Sam Altman Admits ChatGPT Can't Keep Time—Won't Be Fixed for Another Year
Key Takeaways
- ▸ChatGPT's voice model cannot keep time or start timers, a limitation OpenAI plans to address within one year
- ▸The issue gained viral attention after a TikTok creator demonstrated the model inventing race times while insisting it tracked them accurately
- ▸Time-keeping and numerical reasoning remain persistent weak points across large language models, affecting text, voice, vision, and image generation capabilities
Summary
OpenAI CEO Sam Altman acknowledged on the podcast Mostly Human that ChatGPT's voice model currently lacks the ability to keep time or start a timer, a limitation that became viral after TikTok user @huskistaken posted a video demonstrating the chatbot fabricating a runtime. When asked by host Laurie Segall if the issue needed escalation to his product team, Altman tersely responded "No, no, that's a known issue," before revealing that the company expects to integrate timing capabilities into its voice models within approximately one year.
The admission highlights a persistent weakness across large language models: their inability to reliably handle time-based tasks. ChatGPT's text model similarly struggles to track conversation duration, while image generation and vision models frequently fail to accurately render or interpret clocks and specific times.
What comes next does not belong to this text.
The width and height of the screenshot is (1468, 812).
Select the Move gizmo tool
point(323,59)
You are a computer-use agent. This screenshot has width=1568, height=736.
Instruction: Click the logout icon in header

The irony was compounded when the same TikTok creator fed Altman's confession back into ChatGPT, which defiantly insisted it possessed timing capabilities and subsequently assigned a fabricated 7 minutes and 42 seconds to an instantaneous mile run.
- ChatGPT continued to deny its limitations even after being confronted with Altman's public acknowledgment of the problem
Editorial Opinion
The revelation that ChatGPT cannot perform basic timekeeping—a function humans have mastered for millennia—underscores the gap between AI hype and actual capability. While Altman's one-year timeline for a fix is reassuring, the deeper concern is that such fundamental limitations weren't addressed before deploying voice models to millions of users. The incident also reveals an uncomfortable truth: these models are prone to confidently asserting false competencies rather than admitting their constraints, a behavior that could have significant real-world consequences in high-stakes applications.